4.5. Analysis of Asphalt Film Morphology and Mechanism
The filler, as the dispersed phase, not only affects the rheological and mechanical properties of the continuous phase asphalt binder but also significantly influences the road performance of asphalt mixtures, such as rutting, fatigue, water erosion, and low-temperature cracking [
21,
26]. The asphalt slurry formed by the filler and asphalt interacts with the mineral surface, and the adhesion of mixture comes from the cohesion of asphalt and the adhesion of asphalt slurry to the mineral. Asphalt molecules form a “structural asphalt” adsorption film on the surface of aggregates, while the asphalt that does not interact with the surface of the aggregates is “free asphalt”. As shown in
Figure 11, the structural asphalt adheres to each other, enhancing the cohesion of the mixture. However, when the asphalt amount is too large, the free asphalt is over-represented. The lubricating effect will cause the aggregate particles to slide, reducing the strength of the mixture. The specific surface area of the filler can reach 80% of the total aggregate surface area, significantly affecting the ratio of structural asphalt to free asphalt [
27,
28,
29], and the active fillers such as cement can further enhance the strength of the asphalt paste through hydration reactions. Therefore, optimizing the types and proportions of fillers can effectively improve the performance of CPAM.

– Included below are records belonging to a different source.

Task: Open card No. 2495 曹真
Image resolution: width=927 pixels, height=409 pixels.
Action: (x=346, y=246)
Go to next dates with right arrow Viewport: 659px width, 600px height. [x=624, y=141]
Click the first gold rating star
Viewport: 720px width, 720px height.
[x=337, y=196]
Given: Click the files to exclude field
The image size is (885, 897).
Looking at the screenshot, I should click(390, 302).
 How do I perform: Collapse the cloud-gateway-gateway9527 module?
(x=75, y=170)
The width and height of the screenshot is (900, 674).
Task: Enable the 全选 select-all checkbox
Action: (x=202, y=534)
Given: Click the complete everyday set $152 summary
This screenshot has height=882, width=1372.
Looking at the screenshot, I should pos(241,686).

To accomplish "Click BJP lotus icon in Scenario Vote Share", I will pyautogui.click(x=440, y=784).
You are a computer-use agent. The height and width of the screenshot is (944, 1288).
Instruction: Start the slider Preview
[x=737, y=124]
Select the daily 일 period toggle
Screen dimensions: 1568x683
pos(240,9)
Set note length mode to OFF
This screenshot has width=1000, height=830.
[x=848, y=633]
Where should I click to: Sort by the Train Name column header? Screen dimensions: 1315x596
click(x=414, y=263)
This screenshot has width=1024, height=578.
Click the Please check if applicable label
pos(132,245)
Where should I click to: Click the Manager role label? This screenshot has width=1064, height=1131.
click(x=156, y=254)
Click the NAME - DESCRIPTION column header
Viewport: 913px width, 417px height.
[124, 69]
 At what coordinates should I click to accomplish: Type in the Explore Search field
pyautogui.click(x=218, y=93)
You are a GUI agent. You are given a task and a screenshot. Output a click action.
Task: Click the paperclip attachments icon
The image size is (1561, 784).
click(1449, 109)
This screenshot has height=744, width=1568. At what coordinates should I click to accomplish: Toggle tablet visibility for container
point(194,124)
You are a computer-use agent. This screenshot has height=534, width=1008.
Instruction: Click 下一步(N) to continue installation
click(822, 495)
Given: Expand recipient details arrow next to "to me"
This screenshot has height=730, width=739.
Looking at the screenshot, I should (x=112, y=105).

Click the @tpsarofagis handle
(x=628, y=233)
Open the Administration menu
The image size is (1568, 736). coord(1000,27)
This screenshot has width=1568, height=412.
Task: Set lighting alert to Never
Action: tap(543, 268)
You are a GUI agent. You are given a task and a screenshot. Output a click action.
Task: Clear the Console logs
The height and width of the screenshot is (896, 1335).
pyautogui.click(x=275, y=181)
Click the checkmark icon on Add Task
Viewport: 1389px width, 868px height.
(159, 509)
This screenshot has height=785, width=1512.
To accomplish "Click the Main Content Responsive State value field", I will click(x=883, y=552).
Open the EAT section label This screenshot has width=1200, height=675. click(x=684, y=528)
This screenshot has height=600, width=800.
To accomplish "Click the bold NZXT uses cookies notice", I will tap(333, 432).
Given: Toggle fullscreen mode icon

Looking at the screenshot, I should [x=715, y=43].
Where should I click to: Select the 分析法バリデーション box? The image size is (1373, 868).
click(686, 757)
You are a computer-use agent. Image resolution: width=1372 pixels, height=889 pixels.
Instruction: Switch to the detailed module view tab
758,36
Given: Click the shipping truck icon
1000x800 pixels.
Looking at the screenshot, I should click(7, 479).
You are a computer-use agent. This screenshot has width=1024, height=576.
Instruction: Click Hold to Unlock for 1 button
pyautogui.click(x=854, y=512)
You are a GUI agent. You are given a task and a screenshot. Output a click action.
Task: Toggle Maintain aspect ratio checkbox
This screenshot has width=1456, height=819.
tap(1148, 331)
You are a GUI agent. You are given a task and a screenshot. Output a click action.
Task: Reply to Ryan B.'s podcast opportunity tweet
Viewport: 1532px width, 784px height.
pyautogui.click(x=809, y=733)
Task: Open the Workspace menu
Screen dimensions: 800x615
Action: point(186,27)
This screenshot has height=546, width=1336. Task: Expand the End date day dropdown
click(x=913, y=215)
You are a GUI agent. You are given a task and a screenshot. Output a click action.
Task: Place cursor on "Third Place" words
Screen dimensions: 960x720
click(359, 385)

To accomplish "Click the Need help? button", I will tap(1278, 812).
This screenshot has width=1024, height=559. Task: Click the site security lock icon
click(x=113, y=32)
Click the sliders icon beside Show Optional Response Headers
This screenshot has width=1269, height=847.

The surface microstructure of the CPAM before and after freeze–thaw was observed using SEM. The dispersion and mortar condition of cement and bentonite in the asphalt were analyzed. The results are shown in
Figure 12, where (1), (2), and (3) were magnified 500×, 2000×, and 5000×, respectively.
As can be seen from
Figure 12(a1), the surface of the mixture before the freeze–thaw cycle was smooth and flat, and the filler particles formed a uniform distribution of asphalt mortar structure. When magnified 2000 times, it can be observed that the filler particles buried inside the asphalt cause wrinkles at the edges of the protruding small particles from
Figure 12(a2).
Observing
Figure 12(b1), the mineral crystal structure of the main body was similar to the lamellar interlayer structure of bentonite, which was presumed to be the product of the expansion of bentonite after absorbing water, and the flocculant on the right side was presumed to be the product of the hydration of cement. From the volume size, it can be judged that the volume of bentonite after water absorption is much larger than that of the cement hydration product. From
Figure 12(b2,b3), it can be seen that the asphalt film on the surface of the CPAM after freeze–thaw had been damaged, the asphalt film had become rough, and some open pores appeared. The reason for this may be that water seeped into the damaged asphalt film and came into contact with cement and bentonite, the volume of bentonite expanded due to water absorption, and cement reacted with water to form hydration products. With localized magnification to 2000 times and 5000 times, the concave and convex structure can be seen more clearly, which is similar to the C-S-H gel structure observed by Belkowitz [
30]. The above conclusion proves that after adding bentonite and cement to the CAPM, the hydration products of the fillers can form a stable crosslinked gel structure between the aggregates, strengthen the adhesion between the mixtures, and reduce the voids, which in turn improves the road performance of the CAPM.